ASXL2

This gene encodes a member of a family of epigenetic regulators that bind various histone-modifying enzymes and are involved in the assembly of transcription factors at specific genomic loci. Naturally occurring mutations in this gene are associated with cancer in several tissue types (breast, bladder, pancreas, ovary, prostate, and blood). This gene plays an important role in neurodevelopment, cardiac function, adipogenesis, and osteoclastogenesis. [provided by RefSeq, Feb 2017]

Full Name

Additional Sex Combs Like 2, Transcriptional Regulator

Function

Putative Polycomb group (PcG) protein. PcG proteins act by forming multiprotein complexes, which are required to maintain the transcriptionally repressive state of homeotic genes throughout development. PcG proteins are not required to initiate repression, but to maintain it during later stages of development. They probably act via methylation of histones, rendering chromatin heritably changed in its expressibility (By similarity).
Involved in transcriptional regulation mediated by ligand-bound nuclear hormone receptors, such as peroxisome proliferator-activated receptor gamma (PPARG).
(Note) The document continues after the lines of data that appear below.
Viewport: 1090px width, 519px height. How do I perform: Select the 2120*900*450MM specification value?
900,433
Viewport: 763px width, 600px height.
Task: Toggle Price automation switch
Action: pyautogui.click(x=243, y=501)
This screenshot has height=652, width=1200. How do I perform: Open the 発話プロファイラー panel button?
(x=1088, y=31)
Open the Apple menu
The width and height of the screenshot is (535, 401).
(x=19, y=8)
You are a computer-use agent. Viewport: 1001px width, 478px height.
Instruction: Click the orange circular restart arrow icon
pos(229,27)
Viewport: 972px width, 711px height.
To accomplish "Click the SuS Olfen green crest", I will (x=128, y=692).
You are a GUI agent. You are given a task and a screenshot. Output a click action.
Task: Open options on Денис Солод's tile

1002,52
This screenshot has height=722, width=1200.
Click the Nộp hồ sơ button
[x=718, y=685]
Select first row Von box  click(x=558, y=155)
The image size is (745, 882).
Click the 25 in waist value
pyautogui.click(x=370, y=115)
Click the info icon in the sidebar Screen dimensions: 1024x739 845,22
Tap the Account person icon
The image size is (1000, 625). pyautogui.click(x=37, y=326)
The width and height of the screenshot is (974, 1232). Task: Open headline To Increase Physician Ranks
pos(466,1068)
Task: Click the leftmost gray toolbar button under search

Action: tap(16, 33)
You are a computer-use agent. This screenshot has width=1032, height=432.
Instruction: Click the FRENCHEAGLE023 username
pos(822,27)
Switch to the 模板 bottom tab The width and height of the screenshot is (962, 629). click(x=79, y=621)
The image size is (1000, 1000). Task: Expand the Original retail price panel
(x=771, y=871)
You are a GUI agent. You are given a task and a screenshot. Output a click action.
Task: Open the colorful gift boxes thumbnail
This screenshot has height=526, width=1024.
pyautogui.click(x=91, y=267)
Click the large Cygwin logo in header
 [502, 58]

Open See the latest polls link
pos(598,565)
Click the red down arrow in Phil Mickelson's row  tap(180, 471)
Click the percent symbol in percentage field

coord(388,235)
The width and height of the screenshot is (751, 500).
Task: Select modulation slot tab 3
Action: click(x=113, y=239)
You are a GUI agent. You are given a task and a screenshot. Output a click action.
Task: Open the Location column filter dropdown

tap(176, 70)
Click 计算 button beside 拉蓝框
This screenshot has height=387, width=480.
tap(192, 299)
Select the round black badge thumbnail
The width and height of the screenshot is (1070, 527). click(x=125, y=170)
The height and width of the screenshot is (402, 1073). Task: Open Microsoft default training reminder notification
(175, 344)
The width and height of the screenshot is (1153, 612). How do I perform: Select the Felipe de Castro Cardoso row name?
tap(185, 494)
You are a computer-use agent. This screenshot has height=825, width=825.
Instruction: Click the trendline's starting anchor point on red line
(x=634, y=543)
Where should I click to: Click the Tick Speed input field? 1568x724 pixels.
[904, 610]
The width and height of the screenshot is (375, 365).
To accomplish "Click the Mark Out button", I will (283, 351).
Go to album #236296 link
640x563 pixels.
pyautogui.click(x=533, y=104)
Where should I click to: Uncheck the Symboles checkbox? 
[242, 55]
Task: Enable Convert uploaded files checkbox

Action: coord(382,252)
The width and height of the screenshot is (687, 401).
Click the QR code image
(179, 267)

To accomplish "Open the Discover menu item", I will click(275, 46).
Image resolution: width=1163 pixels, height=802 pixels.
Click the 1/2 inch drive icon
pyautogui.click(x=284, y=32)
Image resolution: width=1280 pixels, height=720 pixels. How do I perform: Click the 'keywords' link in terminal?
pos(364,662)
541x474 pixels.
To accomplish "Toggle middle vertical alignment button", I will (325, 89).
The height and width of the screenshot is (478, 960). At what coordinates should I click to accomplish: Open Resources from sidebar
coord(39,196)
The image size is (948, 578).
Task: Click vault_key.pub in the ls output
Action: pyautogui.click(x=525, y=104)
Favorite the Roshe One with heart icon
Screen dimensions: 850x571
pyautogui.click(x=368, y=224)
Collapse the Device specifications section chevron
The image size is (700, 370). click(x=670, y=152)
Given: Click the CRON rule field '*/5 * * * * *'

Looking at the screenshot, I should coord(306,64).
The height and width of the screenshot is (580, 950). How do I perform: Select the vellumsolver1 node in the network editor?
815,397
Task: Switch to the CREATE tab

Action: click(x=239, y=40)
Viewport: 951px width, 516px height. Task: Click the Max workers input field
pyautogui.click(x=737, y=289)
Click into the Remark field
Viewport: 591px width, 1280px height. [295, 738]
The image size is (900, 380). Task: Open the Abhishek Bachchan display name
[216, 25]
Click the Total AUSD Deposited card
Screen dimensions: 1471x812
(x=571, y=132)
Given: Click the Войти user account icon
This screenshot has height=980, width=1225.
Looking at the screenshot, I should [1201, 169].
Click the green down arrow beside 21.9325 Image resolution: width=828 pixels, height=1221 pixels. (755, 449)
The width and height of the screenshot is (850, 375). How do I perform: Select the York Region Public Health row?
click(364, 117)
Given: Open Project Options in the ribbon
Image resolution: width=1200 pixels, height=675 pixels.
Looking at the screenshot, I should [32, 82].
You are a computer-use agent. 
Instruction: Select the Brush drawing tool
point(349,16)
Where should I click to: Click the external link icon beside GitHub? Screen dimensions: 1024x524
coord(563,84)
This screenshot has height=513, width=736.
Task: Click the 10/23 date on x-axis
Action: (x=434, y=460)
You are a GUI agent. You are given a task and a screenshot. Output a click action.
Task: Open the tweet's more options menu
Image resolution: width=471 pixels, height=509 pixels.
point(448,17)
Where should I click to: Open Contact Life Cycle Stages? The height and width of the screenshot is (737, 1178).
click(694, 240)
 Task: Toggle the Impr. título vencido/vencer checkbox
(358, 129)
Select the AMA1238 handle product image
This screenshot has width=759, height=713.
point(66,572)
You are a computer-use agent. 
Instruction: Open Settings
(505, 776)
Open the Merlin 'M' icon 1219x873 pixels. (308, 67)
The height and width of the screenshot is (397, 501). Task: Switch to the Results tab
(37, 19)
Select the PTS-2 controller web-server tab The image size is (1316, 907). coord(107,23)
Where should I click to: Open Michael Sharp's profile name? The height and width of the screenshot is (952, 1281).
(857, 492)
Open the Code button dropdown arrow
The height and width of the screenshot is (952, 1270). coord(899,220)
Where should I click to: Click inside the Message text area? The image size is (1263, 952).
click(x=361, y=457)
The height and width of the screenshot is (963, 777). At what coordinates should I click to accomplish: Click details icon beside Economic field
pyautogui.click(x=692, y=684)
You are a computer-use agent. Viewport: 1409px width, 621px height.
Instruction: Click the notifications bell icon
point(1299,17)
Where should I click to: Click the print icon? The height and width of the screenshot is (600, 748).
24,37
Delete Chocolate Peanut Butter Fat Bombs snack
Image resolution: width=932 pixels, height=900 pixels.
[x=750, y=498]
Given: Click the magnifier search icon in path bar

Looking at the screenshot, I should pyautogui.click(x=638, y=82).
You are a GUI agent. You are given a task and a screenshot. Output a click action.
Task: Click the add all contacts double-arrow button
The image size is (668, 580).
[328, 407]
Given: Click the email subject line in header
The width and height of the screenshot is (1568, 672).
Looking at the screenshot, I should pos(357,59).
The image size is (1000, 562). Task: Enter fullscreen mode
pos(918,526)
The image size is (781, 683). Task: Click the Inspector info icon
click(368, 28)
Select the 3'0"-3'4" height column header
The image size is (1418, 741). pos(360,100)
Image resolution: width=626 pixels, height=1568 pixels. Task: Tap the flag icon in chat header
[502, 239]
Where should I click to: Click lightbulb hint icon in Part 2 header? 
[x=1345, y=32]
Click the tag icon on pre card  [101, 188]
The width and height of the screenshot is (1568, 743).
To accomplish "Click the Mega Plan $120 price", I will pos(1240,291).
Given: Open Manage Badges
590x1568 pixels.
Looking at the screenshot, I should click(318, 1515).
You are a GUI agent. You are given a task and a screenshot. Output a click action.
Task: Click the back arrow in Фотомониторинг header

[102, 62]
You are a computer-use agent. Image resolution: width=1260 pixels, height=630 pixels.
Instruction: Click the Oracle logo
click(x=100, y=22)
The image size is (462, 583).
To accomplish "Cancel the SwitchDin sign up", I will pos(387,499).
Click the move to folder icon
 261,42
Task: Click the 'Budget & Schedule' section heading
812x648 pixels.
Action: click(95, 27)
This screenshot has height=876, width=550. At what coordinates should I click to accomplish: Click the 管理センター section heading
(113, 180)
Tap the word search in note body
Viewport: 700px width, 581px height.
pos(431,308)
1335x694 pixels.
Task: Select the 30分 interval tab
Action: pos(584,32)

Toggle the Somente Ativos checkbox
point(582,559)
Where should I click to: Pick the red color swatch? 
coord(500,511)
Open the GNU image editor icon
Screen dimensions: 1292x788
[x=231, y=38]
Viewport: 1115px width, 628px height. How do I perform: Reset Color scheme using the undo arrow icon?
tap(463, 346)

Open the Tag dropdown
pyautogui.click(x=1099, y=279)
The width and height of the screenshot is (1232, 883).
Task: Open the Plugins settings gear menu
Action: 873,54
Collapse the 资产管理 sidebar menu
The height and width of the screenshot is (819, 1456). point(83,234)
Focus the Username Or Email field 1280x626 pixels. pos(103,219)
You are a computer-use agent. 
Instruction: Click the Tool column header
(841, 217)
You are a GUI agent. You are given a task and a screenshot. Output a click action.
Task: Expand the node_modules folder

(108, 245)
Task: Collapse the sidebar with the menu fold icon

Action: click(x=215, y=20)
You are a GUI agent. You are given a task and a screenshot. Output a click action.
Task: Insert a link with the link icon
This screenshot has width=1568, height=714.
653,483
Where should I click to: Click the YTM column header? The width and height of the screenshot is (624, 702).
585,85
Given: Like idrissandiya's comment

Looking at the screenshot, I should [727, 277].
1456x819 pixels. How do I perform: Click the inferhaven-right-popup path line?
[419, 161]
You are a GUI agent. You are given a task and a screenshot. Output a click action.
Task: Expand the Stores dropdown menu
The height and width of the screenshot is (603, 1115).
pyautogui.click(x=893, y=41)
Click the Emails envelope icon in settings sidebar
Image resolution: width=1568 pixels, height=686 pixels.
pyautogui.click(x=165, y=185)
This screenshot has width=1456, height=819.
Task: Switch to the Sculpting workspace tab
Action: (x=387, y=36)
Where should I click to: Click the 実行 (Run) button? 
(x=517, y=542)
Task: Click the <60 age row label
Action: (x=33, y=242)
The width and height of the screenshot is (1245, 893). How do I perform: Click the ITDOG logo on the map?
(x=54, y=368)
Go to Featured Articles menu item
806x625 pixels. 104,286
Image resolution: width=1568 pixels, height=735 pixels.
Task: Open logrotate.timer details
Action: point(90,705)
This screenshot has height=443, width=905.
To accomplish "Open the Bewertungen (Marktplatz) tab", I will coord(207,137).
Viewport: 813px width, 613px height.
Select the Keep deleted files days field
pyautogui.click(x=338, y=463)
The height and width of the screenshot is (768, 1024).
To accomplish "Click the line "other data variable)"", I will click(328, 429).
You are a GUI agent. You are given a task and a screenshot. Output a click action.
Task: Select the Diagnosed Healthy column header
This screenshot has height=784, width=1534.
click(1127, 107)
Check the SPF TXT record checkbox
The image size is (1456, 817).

Acts as coactivator for PPARG and enhances its adipocyte differentiation-inducing activity; the function seems to involve differential recruitment of acetylated and methylated histone H3.

Biological Process

Animal organ morphogenesis Source: GO_Central
Positive regulation of fat cell differentiation Source: UniProtKB
Positive regulation of lipid storage Source: Ensembl
Positive regulation of peroxisome proliferator activated receptor signaling pathway Source: UniProtKB
Positive regulation of transcription by RNA polymerase II Source: UniProtKB
Protein deubiquitination Source: Reactome
Transcription, DNA-templated Source: InterPro

Cellular Location

Nucleus

Involvement in disease

Shashi-Pena syndrome (SHAPNS): An autosomal dominant syndrome characterized by delayed psychomotor development, intellectual disability of variable severity, macrocephaly, prominent eyes, arched eyebrows, hypertelorism, a glabellar nevus flammeus, neonatal feeding difficulties, and hypotonia. Some patients may also have atrial septal defect, episodic hypoglycemia, changes in bone mineral density, and/or seizures.